▸ **Aim of the exercise**:
Edit everything from the line containing "The image size is (1092, 614)." down to the line containing "Looking at the image, I should click on (589, 453)." so that "list of sheets" becomes "sheet list", and leave the rest of those lines as they are.

Stored data entries
##########

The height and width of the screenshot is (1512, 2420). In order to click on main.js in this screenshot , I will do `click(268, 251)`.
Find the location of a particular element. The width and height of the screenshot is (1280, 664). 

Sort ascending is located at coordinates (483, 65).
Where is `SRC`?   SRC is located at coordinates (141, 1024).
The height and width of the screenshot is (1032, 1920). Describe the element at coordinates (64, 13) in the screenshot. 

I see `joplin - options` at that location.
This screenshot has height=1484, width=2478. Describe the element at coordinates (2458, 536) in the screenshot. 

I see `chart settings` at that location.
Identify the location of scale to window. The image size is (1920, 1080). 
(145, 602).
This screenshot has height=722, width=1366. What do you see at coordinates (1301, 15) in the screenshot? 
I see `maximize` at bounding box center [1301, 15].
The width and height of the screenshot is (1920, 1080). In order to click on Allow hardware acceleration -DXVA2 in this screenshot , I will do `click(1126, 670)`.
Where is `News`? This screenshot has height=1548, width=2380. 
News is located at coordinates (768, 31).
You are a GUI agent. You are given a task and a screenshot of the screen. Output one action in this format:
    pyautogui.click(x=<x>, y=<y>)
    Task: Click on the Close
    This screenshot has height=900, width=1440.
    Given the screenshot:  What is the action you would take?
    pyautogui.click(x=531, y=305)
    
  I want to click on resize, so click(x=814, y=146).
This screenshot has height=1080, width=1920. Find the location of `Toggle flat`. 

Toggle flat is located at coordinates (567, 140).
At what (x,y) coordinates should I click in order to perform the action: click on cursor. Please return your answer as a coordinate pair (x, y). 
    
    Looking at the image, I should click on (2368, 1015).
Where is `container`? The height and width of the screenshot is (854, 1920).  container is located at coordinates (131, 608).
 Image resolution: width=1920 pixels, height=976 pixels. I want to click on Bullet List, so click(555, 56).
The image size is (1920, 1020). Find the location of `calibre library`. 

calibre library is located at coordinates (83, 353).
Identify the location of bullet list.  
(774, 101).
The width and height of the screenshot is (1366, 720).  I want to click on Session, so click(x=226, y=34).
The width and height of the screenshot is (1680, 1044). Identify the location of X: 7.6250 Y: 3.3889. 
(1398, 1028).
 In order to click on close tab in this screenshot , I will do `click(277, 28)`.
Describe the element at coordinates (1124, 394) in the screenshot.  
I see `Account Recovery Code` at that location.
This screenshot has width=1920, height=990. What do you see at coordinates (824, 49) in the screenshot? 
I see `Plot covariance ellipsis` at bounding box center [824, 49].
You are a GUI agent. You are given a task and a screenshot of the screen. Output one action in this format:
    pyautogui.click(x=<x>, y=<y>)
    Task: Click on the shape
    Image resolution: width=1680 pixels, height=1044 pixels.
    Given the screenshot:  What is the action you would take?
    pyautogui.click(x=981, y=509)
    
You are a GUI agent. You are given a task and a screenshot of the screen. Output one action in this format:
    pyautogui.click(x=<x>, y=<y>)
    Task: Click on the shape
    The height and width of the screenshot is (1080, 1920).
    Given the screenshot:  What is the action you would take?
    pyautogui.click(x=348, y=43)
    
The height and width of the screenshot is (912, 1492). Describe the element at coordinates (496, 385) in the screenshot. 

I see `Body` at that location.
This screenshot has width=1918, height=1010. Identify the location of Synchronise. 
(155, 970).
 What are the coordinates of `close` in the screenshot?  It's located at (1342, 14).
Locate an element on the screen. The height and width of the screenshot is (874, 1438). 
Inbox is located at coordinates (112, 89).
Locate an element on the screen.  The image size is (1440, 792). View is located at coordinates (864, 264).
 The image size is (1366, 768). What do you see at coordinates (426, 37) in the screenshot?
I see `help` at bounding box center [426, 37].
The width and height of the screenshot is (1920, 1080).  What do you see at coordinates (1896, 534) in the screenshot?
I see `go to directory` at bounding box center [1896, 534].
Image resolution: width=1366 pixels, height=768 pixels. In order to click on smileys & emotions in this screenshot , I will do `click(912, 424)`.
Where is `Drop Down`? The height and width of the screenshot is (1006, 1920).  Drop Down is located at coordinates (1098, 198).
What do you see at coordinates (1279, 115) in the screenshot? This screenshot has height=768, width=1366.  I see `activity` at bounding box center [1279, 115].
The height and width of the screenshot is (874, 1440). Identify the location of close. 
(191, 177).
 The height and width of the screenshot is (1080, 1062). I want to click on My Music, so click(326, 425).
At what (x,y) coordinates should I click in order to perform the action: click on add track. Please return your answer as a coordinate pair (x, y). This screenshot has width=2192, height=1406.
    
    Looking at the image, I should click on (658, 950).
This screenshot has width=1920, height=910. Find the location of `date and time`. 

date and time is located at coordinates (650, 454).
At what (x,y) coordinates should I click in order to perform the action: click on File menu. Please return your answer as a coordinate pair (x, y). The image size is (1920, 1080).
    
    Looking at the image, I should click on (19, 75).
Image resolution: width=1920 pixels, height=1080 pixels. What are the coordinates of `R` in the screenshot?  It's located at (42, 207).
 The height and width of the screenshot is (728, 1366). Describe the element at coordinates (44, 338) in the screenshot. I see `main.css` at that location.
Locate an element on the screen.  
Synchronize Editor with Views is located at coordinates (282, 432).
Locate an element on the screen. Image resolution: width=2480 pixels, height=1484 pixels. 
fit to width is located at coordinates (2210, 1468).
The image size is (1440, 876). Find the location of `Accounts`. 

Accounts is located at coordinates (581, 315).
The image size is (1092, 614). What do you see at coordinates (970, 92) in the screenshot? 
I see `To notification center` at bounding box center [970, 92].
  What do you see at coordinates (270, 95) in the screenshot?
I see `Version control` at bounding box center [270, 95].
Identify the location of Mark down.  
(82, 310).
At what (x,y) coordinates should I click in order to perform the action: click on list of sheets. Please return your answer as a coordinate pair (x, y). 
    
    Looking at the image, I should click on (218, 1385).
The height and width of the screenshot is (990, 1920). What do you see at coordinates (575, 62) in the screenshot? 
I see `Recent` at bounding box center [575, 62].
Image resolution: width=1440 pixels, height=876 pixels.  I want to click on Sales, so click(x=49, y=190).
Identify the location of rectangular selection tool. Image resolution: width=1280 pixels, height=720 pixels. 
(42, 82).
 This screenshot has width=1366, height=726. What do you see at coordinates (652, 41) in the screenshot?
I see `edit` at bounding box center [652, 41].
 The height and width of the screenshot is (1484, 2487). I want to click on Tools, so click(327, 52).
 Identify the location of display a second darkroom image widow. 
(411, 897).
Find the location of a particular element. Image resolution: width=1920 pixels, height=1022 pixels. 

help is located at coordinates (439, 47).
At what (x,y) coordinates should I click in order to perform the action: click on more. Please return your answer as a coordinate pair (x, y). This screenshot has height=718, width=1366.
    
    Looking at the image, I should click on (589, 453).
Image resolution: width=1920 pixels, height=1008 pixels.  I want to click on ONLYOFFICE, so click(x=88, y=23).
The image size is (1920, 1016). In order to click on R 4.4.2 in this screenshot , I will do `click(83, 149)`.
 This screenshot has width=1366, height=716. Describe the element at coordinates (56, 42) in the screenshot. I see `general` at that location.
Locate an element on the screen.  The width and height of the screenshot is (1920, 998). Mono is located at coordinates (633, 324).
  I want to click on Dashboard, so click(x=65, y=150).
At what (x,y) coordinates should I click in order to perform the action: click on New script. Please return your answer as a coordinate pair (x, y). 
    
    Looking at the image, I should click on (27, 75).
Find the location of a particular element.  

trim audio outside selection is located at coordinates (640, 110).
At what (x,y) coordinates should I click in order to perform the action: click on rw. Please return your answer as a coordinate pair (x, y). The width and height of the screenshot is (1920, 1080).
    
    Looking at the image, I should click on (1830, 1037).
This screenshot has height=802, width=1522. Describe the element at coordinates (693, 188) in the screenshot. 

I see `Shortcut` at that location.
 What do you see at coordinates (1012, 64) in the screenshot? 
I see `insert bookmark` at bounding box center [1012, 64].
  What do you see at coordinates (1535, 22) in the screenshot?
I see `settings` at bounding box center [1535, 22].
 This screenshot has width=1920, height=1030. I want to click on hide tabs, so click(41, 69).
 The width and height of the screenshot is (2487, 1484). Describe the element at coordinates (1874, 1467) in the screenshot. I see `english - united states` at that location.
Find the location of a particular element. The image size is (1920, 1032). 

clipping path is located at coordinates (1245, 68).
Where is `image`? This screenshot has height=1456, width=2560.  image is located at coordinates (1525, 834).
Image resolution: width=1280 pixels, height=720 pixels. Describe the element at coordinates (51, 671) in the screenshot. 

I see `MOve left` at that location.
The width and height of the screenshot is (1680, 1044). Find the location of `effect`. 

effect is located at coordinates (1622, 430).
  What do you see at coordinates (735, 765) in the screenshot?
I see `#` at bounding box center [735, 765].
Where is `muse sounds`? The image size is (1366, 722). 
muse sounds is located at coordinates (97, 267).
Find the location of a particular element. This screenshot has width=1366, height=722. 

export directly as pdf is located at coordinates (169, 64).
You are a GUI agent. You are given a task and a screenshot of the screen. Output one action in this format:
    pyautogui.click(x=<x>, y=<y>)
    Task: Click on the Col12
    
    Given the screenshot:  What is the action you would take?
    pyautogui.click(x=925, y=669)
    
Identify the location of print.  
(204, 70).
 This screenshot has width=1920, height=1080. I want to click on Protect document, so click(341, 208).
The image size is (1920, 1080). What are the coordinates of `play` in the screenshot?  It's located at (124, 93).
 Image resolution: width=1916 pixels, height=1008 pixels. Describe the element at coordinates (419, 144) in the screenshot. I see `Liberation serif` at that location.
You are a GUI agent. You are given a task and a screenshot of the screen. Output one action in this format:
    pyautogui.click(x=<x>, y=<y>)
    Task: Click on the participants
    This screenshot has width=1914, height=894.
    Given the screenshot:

##########

▸ **Written solution**:
The image size is (1092, 614). What do you see at coordinates (970, 92) in the screenshot? 
I see `To notification center` at bounding box center [970, 92].
  What do you see at coordinates (270, 95) in the screenshot?
I see `Version control` at bounding box center [270, 95].
Identify the location of Mark down.  
(82, 310).
At what (x,y) coordinates should I click in order to perform the action: click on sheet list. Please return your answer as a coordinate pair (x, y). 
    
    Looking at the image, I should click on (218, 1385).
The height and width of the screenshot is (990, 1920). What do you see at coordinates (575, 62) in the screenshot? 
I see `Recent` at bounding box center [575, 62].
Image resolution: width=1440 pixels, height=876 pixels.  I want to click on Sales, so click(x=49, y=190).
Identify the location of rectangular selection tool. Image resolution: width=1280 pixels, height=720 pixels. 
(42, 82).
 This screenshot has width=1366, height=726. What do you see at coordinates (652, 41) in the screenshot?
I see `edit` at bounding box center [652, 41].
 The height and width of the screenshot is (1484, 2487). I want to click on Tools, so click(327, 52).
 Identify the location of display a second darkroom image widow. 
(411, 897).
Find the location of a particular element. Image resolution: width=1920 pixels, height=1022 pixels. 

help is located at coordinates (439, 47).
At what (x,y) coordinates should I click in order to perform the action: click on more. Please return your answer as a coordinate pair (x, y). This screenshot has height=718, width=1366.
    
    Looking at the image, I should click on (589, 453).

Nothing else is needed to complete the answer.